## Texte source
----

Laurence Belcourt et la proportionnelle : ses arguments ne résistent pas à l’examen des faits

On peut se demander dans quel monde vit Laurence Belcourt lorsqu’il affirme, dans Le Devoir de fin de semaine, que « la proportionnelle est une fausse bonne idée » ? Il fait reposer son assertion sur quatre arguments : l’instabilité gouvernementale que causerait ce mode de scrutin, la représentation des partis extrémistes qu’il favoriserait, le risque d’un accroissement du sectarisme politique et la mise en place de gouvernements omnipotents. Après avoir examiné les faits j’en conclus qu’aucun de ses arguments ne tient et qu’il se livre même à de la désinformation ; ce qui est malheureux pour les lecteurs du Devoir.

----

## Travail à faire
1. Dans l'extrait sur la proportionnelle :
(a) Dans quelle publication Laurence Belcourt affirme-t-il que « la proportionnelle est une fausse bonne idée » ?
(b) Sur combien d'arguments fait-il reposer cette assertion ?
(c) Que conclut l'auteur après avoir examiné les faits ?
2. D'après l'extrait sur la proportionnelle, pourquoi la situation est-elle malheureuse pour les lecteurs du Devoir ?
3. Reprenez la rédaction de l'extrait sur la proportionnelle à la suite de sa dernière phrase.
Le matériel qui suit n'a aucun lien avec l'extrait sur la proportionnelle.

## Extrait de données

----

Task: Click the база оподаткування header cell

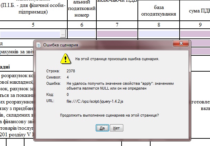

----

## Résultats de l'exercice
1.
(a) Dans Le Devoir de fin de semaine.
(b) Sur quatre arguments.
(c) Il conclut qu'aucun des arguments ne tient et que Laurence Belcourt se livre même à de la désinformation.

2. Après examen des faits, l'auteur conclut qu'aucun des arguments de Laurence Belcourt ne tient. Il estime même que celui-ci se livre à de la désinformation, ce qui est malheureux pour les lecteurs du Devoir.

3.
L’instabilité gouvernementale :

En 2015, n’existe t’il pas de gouvernements plus stables, aussi bien politiquement qu’économiquement, que ceux des pays scandinaves qui jouissent de la proportionnelle depuis un siècle ? Celui également de l’Allemagne qui a adopté un scrutin mixte à l’issue de la dernière grande guerre ou encore de la Nouvelle-Zélande qui, dans les années 1990, s’est débarrassé de son système majoritaire, source d’instabilité gouvernementale, pour elle aussi se adopter par référendum un système mixte ? De plus, n’est-ce pas le cas pour l’Écosse qui s’est vue octroyer ce type de scrutin, en 1997, par le gouvernement travailliste de Tony Blair qui projetait d’en instaurer également un en Angleterre avant qu’il ne soit emporté dans la tourmente de la guerre en Irak ? Deux des trois partis d’opposition à l’Assemblée nationale - Québec solidaire et la Coalition avenir Québec représentant 31% des électeurs - proposent un mode de scrutin semblable à celui de l’Écosse.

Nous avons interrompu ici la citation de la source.